Die Massen begeistert er leichter als seine akademischen Kollegen. Dabei entzieht sich Erich Fromm sein Leben lang scheinbar schlüssigen Denkmustern. Vielleicht lässt ihn gerade das zu einem der einflussreichsten Psychoanalytiker des 20. Jahrhunderts werden. Autor: Claire-Lise Buis

Stand: 23.03.2015 | Archiv

23 März

Montag, 23. März 2015

Autor(in): Claire-Lise Buis

Sprecher(in): Andreas Wimberger

Illustration: Angela Smets

Redaktion: Susi Weichselbaumer

Der Junge studiert den Talmud, verweilt eine Zeit lang in den Bibliotheken der juristischen Fakultät Heidelbergs. Max Weber und Sigmund Freud liest er jedoch lieber als die Gesetzbücher. Die Lehre Webers, die Soziologie, fasziniert ihn - genauso wie die Entdeckung des Unbewussten durch die Psychoanalyse.
Für die Eine geht es um die Gruppe; für die Andere um die Seele jedes Einzelnen. Doch Fromm ahnt es schon: So widersprüchlich, wie es scheint, sind die beiden Ansätze nicht. Die Intuition des Studenten wird zur lebenslangen Aufgabe.
Er wird Psychoanalytiker und bemüht sich dabei, neben der Arbeit mit Patienten, die Wechselbeziehung zwischen den Strukturen der Gesellschaft und dem psychischen Leid der Individuen zu verstehen.

Neue Brücken, neue Wege

Brücken schlagen, sich von Denkmustern zu befreien: Das kann Erich Fromm, der am 23. März 1900 in Frankfurt am Main geboren wird, besonders gut. Auf seinem Lebensweg von Deutschland bis in die Schweiz, über Amerika und Mexiko, löst er sich von zahlreichen Orthodoxien. Zunächst der Jüdischen: Eines Tages beißt er genüsslich in eine Bratwurst.

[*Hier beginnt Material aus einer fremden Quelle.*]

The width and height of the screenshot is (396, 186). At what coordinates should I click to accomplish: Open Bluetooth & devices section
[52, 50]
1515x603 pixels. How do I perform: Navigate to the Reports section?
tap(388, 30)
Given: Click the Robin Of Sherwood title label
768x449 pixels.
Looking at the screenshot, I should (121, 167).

Die Theorie Freuds ist für ihn ebenfalls kein unantastbares Dogma.
Nach Lehranalysen bei Schülern des großen Meisters gründet Fromm mehrere Institute, betreibt eine eigene Praxis. Der Mensch sei keineswegs, wie Freud behauptet, von natürlichen Trieben gesteuert. Das, was Fromm "Charakter"nennt, wurzelt viel mehr in der familiären und sozialen Umwelt. Den Vater als einzige Figur der Autorität zu sehen, sei ein weiterer Irrtum konservativer Freudianer.

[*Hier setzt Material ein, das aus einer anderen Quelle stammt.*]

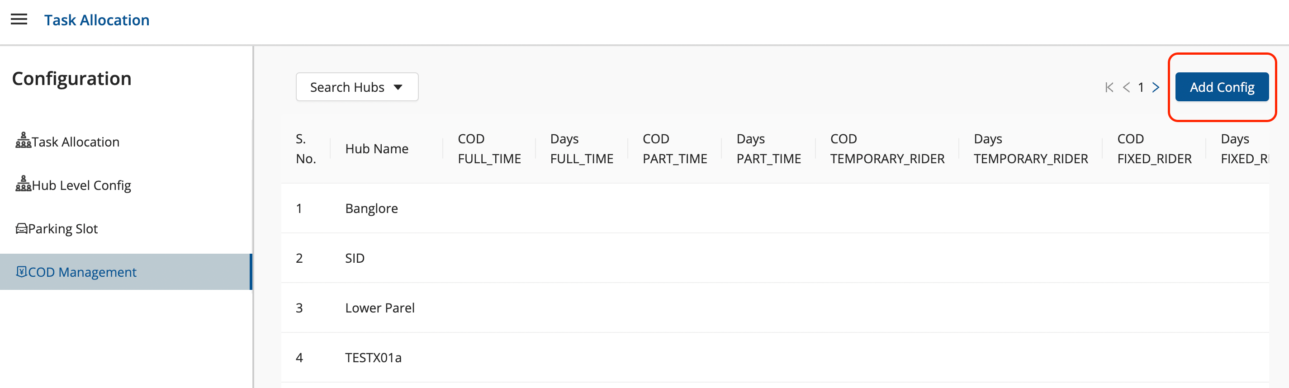Click the COD Management yen icon

click(22, 272)
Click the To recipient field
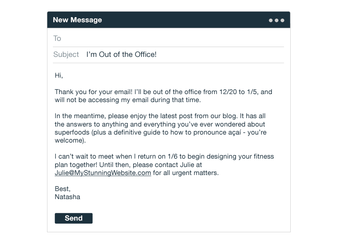Image resolution: width=337 pixels, height=241 pixels. coord(169,38)
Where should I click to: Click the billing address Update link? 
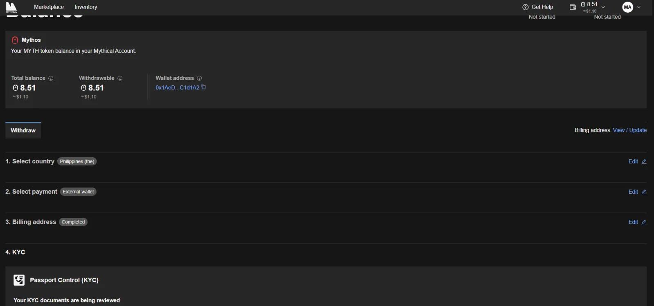pyautogui.click(x=638, y=130)
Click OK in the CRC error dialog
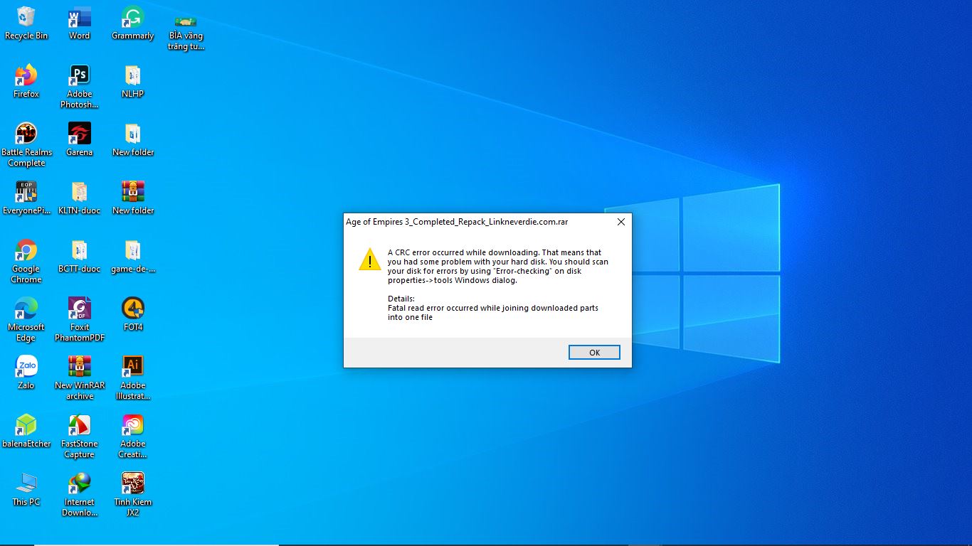 point(594,353)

Der Papa wird’s eben nicht schon richten

Und Fromm distanziert sich von einer dritten Orthodoxie: dem Marxismus.
Er schätzt Marx als säkularen Utopisten. Abscheulich findet er allerdings den Kommunismus. Genauso wie der Kapitalismus sei er ein Ergebnis des Neids,
des Triumphs des Habens über das Sein.

Der Freigeist heiratet drei Mal, liebt und trennt sich noch öfters. Er hat Freunde und Feinde, insbesondere unter den selbsternannten Wächtern der Wahrheit. Als er Anfang der 1930er-Jahre Deutschland verlässt, gehört er dem Institut für Sozialforschung um den Sozialphilosophen Max Horkheimer an. Mit dem Kollegen Adorno gibt es jedoch Verstimmungen. Finanzielle Schwierigkeiten dienen als Vorwand, ihm 1939 den Vertrag zu kündigen. Es wird lange dauern, bis Fromms Beitrag zur sogenannten "Kritischen Theorie"der Frankfurter Schule anerkannt wird.

Und es sind viele, die Fromm seine theoretische Unzulänglichkeit vorwerfen. Tatsächlich kann der Autor besser die Massen begeistern als die akademische Elite. Er wird zum Liebling der Friedensbewegung, schreibt Bestseller über die Konsumgesellschaft, über die Liebe - eine Kunst, meint er - und über unseren leichtsinnigen Umgang mit der Umwelt. Naiv-gutwillig, lästern Feuilleton-Redakteure zu seinem 100. Geburtstag. Fromm wäre es ziemlich egal gewesen. Wir sollten aufhören, uns selbst mit Marketing-Strategien verkaufen zu wollen, so der Analytiker.

Seinen Lebensabend verbringt er im Tessin. Kurz vor seinem Tod 1980 sagt er noch über seine Herkunft als das Einzelkind von neurotischen Eltern:
"Ich habe versucht, die Schäden einigermaßen zu reparieren".